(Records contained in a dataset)

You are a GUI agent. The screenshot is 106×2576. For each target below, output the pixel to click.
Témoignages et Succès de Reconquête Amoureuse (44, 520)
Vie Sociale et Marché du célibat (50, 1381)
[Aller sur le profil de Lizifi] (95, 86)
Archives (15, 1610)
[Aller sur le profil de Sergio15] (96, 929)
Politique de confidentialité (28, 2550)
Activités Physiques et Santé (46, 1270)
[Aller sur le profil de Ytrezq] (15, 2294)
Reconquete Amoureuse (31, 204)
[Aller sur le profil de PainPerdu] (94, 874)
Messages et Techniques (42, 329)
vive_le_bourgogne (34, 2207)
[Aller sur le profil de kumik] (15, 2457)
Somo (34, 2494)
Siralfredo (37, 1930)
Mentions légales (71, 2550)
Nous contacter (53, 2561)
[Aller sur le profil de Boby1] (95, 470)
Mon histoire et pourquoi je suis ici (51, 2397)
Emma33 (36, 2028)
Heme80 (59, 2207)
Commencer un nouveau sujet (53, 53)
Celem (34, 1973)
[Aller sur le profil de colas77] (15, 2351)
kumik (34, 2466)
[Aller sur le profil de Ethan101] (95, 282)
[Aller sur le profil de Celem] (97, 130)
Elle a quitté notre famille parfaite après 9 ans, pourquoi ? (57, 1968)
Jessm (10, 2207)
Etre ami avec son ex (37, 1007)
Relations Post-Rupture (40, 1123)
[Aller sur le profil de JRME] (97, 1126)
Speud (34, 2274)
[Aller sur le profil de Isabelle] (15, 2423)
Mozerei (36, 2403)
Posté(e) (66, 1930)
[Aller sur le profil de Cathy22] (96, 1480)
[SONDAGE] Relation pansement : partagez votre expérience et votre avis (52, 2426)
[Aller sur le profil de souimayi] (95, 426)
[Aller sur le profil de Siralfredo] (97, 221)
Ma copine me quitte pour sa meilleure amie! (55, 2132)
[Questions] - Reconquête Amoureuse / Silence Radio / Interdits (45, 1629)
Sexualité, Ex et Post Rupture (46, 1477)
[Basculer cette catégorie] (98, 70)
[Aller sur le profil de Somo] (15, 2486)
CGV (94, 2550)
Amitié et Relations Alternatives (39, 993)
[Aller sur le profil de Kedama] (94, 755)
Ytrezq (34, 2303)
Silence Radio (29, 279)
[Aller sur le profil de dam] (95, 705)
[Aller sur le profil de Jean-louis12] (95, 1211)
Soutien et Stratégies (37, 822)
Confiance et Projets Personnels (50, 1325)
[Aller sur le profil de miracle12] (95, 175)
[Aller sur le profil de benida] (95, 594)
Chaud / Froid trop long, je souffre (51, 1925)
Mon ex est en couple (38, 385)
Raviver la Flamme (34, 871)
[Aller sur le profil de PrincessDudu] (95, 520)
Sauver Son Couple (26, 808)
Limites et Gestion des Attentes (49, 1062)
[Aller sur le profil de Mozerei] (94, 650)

EXERCISE DIRECTIONS
Output the line holding "Amitié et Relations Alternatives (39, 993)", then every later line through the end of the records above, exactly as given and nothing else.

RESULT OF THIS EXERCISE
Amitié et Relations Alternatives (39, 993)
[Aller sur le profil de Kedama] (94, 755)
Ytrezq (34, 2303)
Silence Radio (29, 279)
[Aller sur le profil de dam] (95, 705)
[Aller sur le profil de Jean-louis12] (95, 1211)
Soutien et Stratégies (37, 822)
Confiance et Projets Personnels (50, 1325)
[Aller sur le profil de miracle12] (95, 175)
[Aller sur le profil de benida] (95, 594)
Chaud / Froid trop long, je souffre (51, 1925)
Mon ex est en couple (38, 385)
Raviver la Flamme (34, 871)
[Aller sur le profil de PrincessDudu] (95, 520)
Sauver Son Couple (26, 808)
Limites et Gestion des Attentes (49, 1062)
[Aller sur le profil de Mozerei] (94, 650)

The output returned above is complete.